5. Former Army officer and diplomat, serving in the U.S. State Department — until she quit in protest of the imminent illegal invasion of Iraq — Col. Ann Wright (appearing on DemocracyNow!, explaining the Obama administration’s intentions to continue bringing war to Afghanistan well beyond 2014 and the effect that drones are having on America’s image in the world):

“The comment of Secretary of Defense Panetta that we will be leaving behind 6,000 to 10,000 military troops, I think, is a deal breaker… so many millions of people in Afghanistan actually have not received schools, have not gotten health clinics, roads that have not been built, but it’s all war. And the people of Afghanistan don’t want war anymore. That was the common thread of all of the talks that we had with people in Kabul… As we were talking to some seamstresses… a woman of very, you know, limited education but great heart, she said, as we were talking to them, ‘We are so concerned about ourselves, of course, but I want to tell you about other women, and we’ve heard about the attack in Gaza and women in Gaza that have been attacked by drones.’ …The image of the United States stinks throughout the world, and these drones have a heck of a lot to do with it.”
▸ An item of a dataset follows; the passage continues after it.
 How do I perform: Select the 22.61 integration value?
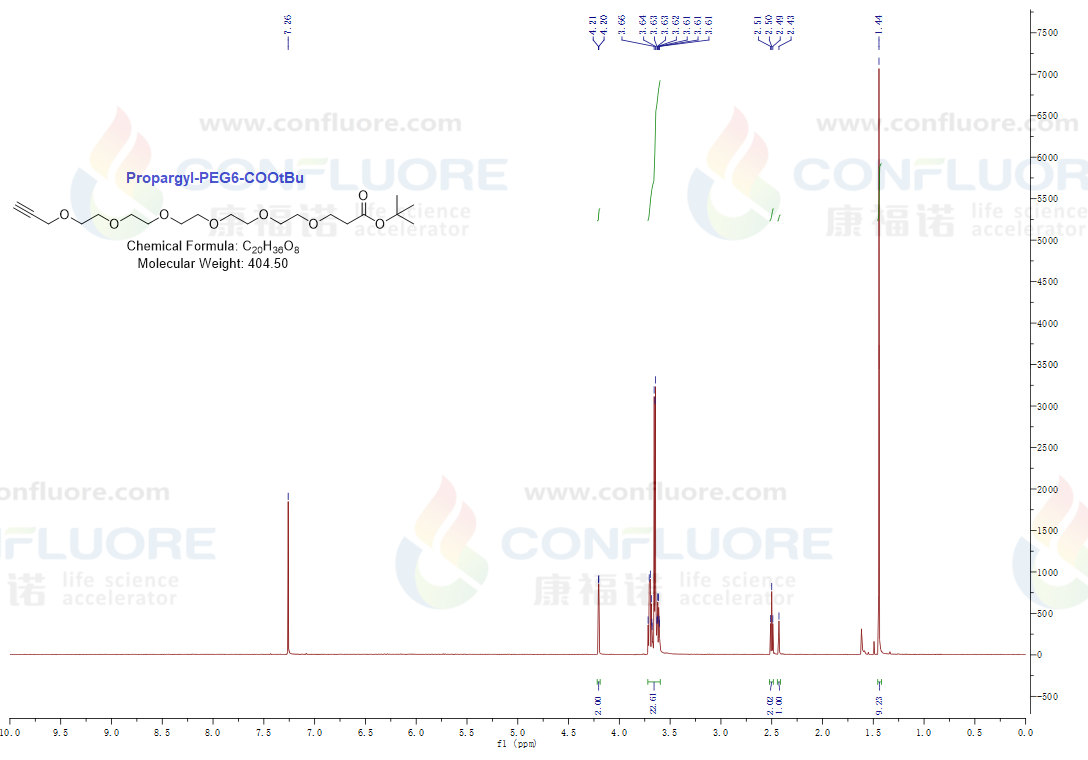pos(653,701)
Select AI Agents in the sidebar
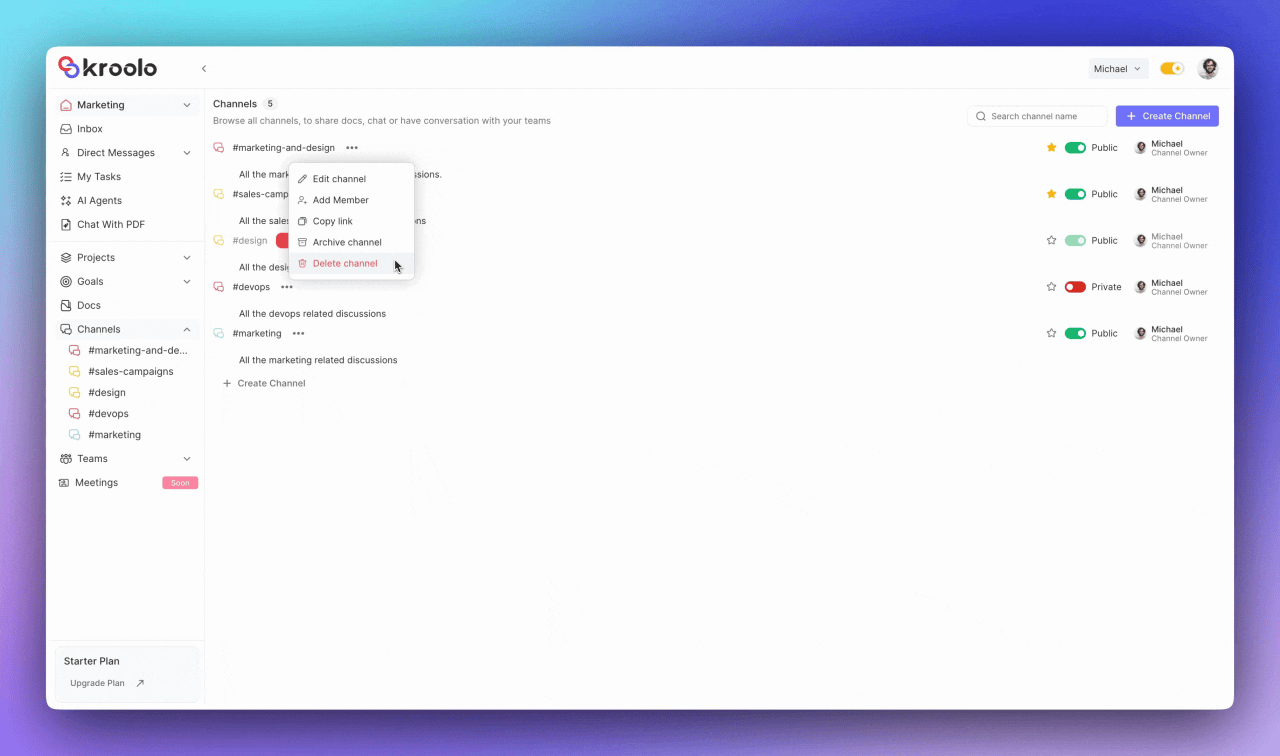Image resolution: width=1280 pixels, height=756 pixels. coord(99,200)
6. Acclaimed author and former reporter for NYT and Reuters, David Cay Johnston (interviewed on C-Span, explaining how our economy is no longer open or competitive, but “rigged,” involving the eradication of thousands of years of laws foundational to our civilization):

“…a number of big corporations have tried to thwart the rigors of market competition — create monopolies and duopolies and oligopolies (artificially raise prices, provide very poor service… and in a few cases, literally put lives at risk) — and how we don’t have a balanced system focused on competitive markets… We took a regulatory scheme that was balanced — that looked at the interests of companies, and looked at the interests of customers and other parties — and replaced it with a system of the corporations, by the corporations, that takes away consumer rights… In many cases, regulations and statutes are actually written by the companies… I show how, again and again and again, the market is being rigged. This is terrible for our national economy in the long run; it helps explain why we’re in these economic doldrums, and why we don’t have the job creation that we should be having… These laws were developed out of thousands of years of experience.  What we’re seeing now is these big corporations, very quietly with nobody noticing, undoing thousands of years of human experience to their benefit and to the detriment of the overall economy.”

[Forgive the ellipses, but I thought it appropriate to trim most of these quotes for space.  I’ve been careful to not distort, even slightly, the sense of the original comments, and I recommend clicking on the links I’ve provided to the original sources, that you may experience them in their entirety.  Thanks, reader, and happy holidays!]